Criminosos têm se passado por profissionais da Assistência Social para aplicar golpes em famílias inscritas no Cadastro Único para Programas Sociais do Governo Federal (CadÚnico). Utilizando mensagens pelo WhatsApp, SMS ou até visitas domiciliares falsas, os golpistas afirmam que o benefício será suspenso caso o cadastro não seja “atualizado” imediatamente — e então solicitam dados pessoais, fotos de documentos, senhas e até dados bancários das vítimas.
Segundo prefeituras de diferentes estados, os golpistas criam mensagens com linguagem informal, mas com tom de urgência. Eles se identificam como supostos servidores do CRAS, do Bolsa Família ou até da “Secretaria do Governo”. Em alguns casos, enviam links falsos para roubar dados; em outros, marcam falsas visitas domiciliares para ganhar a confiança das famílias vulneráveis.
Órgãos oficiais têm alertado que a Assistência Social não faz atualização de CadÚnico por WhatsApp, muito menos envia links pedindo comprovantes ou dados bancários. Qualquer atualização cadastral só é feita presencialmente nos CRAS, mediante agendamento ou convocação oficial registrada no sistema.
Prefeituras como as de Aracaju (SE), Caucaia (CE) e Itaguaí (RJ) já publicaram alertas oficiais e orientam a população a não fornecer nenhum dado por mensagem e procurar imediatamente um CRAS caso receba abordagens suspeitas.
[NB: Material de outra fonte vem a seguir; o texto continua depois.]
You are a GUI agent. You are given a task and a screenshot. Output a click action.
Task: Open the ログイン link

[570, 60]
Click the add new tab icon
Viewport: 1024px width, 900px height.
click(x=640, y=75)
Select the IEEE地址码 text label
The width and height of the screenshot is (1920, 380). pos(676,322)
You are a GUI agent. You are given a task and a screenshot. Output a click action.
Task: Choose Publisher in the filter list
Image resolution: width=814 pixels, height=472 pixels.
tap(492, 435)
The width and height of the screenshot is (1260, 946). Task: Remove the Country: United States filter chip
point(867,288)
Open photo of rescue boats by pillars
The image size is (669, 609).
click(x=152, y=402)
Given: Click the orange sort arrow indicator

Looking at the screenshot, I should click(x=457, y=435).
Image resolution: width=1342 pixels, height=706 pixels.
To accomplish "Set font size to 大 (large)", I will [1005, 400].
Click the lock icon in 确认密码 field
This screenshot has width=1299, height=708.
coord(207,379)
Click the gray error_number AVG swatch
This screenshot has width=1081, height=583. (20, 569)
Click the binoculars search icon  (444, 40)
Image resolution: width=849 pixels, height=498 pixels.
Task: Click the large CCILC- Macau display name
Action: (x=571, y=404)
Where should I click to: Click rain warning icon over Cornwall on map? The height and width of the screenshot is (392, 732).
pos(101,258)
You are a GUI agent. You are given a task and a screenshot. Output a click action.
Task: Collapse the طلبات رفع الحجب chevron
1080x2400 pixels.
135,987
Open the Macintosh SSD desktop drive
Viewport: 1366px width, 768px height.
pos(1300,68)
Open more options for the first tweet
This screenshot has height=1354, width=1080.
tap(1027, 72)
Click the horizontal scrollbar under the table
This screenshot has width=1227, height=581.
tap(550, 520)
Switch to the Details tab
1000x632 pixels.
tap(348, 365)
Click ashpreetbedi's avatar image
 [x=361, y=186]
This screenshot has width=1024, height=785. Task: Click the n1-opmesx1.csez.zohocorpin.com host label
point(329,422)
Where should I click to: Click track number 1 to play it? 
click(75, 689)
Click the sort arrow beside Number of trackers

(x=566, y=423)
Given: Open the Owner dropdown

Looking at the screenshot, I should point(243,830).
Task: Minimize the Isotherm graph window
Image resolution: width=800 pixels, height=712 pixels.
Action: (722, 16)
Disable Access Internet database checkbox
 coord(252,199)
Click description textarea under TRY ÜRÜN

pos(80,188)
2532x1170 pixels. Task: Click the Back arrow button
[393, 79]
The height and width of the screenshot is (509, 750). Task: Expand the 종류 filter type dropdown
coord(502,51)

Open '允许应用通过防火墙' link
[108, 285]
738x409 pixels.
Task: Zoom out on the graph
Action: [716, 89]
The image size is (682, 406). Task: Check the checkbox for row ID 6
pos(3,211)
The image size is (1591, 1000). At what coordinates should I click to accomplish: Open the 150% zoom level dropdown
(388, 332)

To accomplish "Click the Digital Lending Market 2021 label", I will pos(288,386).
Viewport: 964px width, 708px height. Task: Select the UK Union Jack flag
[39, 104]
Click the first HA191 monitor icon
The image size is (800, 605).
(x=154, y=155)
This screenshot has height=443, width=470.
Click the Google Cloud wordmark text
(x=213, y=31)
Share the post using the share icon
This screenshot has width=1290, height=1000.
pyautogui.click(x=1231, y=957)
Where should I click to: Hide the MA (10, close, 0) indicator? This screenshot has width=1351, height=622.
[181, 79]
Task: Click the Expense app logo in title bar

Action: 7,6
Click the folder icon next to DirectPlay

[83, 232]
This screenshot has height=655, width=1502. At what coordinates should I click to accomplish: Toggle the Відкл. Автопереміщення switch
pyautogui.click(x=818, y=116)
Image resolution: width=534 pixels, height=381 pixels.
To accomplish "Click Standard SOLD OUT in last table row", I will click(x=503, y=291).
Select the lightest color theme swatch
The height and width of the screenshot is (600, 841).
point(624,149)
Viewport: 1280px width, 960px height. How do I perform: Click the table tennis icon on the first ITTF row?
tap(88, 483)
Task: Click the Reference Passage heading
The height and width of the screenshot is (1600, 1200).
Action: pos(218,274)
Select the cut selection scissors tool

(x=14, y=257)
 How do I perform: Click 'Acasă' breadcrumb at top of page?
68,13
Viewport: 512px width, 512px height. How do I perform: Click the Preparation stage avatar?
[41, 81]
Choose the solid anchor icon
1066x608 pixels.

Famílias que caíram no golpe relataram terem descoberto empréstimos feitos em seus nomes e até perda temporária do benefício.
O Governo Federal e o Ministério do Desenvolvimento Social reforçam que nenhum servidor pode solicitar senha, conta bancária ou código por mensagem, e que qualquer comunicação oficial é feita pelo App Bolsa Família / Gov.br ou em canais oficiais do governo.
Especialistas alertam que o aumento desses golpes acompanha a expansão do Bolsa Família e demais programas sociais e que os criminosos aproveitam prioridades como a fome, medo de bloqueio do benefício e baixa familiaridade com tecnologia para agir.
Quem receber contatos suspeitos deve registrar boletim de ocorrência, informar à secretaria de Assistência Social do município e jamais clicar em links desconhecidos ou enviar documentos sem confirmação oficial.